El trabajo sostiene que la liberación y el reencauzamiento de las emociones reprimidas en las personas que sufren de la adicción a las drogas, a través de terapias psicológicas y medidas de autoayuda, permitiría liberar ciertas toxinas que se acumulan en las regiones del cerebro que controlan actividades específicas, y que están relacionadas con las conductas adictivas.
Por otro lado, la génesis del problema estaría en la depresión que provoca la represión de emociones, algo a lo que estamos acostumbrados desde la infancia. Esa depresión, que desemboca en angustia, crearía las condiciones necesarias para la drogadicción, manifestándose a nivel psicológico y biológico, en procesos comprobados científicamente.
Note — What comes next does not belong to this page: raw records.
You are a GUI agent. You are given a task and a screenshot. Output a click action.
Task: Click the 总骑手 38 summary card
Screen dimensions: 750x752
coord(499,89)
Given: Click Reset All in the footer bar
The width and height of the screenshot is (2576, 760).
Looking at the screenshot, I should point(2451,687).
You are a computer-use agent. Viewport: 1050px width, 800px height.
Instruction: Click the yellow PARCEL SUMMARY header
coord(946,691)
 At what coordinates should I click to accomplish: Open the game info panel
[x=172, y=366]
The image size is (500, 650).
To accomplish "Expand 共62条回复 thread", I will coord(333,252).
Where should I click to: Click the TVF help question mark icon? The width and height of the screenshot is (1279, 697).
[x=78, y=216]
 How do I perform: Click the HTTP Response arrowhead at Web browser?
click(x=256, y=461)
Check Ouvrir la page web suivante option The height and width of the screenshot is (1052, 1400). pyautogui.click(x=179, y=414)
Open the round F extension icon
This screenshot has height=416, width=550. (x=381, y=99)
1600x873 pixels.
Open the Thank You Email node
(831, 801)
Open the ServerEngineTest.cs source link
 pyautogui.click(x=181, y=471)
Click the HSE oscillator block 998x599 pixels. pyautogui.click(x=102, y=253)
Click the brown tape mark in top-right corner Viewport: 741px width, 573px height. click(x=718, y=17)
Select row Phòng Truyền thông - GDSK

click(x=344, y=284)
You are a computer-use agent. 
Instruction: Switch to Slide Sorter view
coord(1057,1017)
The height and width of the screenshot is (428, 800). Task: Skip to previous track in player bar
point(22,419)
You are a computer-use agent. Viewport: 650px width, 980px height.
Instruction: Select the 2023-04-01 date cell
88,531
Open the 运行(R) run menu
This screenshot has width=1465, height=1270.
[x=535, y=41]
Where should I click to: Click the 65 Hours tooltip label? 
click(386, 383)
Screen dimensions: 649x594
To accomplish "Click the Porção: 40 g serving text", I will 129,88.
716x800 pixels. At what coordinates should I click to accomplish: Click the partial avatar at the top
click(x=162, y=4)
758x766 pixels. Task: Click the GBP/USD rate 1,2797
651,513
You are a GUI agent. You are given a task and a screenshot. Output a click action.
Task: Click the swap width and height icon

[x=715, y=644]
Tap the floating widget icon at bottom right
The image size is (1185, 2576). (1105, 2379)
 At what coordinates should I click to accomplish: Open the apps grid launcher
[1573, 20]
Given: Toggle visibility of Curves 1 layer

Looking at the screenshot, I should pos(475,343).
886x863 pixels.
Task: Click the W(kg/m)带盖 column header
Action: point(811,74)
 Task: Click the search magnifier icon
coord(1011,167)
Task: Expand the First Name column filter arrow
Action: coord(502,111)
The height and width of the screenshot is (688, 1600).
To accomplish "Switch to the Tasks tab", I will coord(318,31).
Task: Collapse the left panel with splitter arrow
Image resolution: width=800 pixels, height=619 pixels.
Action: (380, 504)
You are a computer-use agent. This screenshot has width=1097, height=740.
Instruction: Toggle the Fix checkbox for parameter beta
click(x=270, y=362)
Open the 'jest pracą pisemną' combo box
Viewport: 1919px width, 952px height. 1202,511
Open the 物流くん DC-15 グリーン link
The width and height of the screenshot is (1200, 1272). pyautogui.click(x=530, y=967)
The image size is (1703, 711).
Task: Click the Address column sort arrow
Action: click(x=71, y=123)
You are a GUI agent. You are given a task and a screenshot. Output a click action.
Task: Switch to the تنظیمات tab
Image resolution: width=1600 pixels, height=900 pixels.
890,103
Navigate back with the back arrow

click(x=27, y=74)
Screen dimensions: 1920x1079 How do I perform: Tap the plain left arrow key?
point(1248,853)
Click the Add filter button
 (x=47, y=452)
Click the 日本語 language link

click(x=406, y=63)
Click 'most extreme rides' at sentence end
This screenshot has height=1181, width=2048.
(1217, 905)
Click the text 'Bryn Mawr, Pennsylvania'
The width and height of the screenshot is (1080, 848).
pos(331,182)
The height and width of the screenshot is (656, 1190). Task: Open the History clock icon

En consecuencia, la liberación de emociones que supone la actividad de los grupos de autoayuda sería un factor importantísimo para la recuperación de la persona.
Reconocer el problema y actuar
De acuerdo al trabajo científico citado, para incrementar y agilizar los procesos de recuperación, es necesario reconocer los síntomas nerviosos excitativos o nocivos. Lo principal es no ocultar estas manifestaciones, sino sentirlas intensamente, liberarlas y redirigirlas positivamente.
Es preferible, de acuerdo a las conclusiones de Van Winkle, golpear un mueble o gritar ante una situación de angustia que reprimir esa actitud, algo que desembocará en una profunda sensación de vacío. Este vacío, combinado con otras condiciones, puede llevar a la persona al oscuro laberinto de la droga.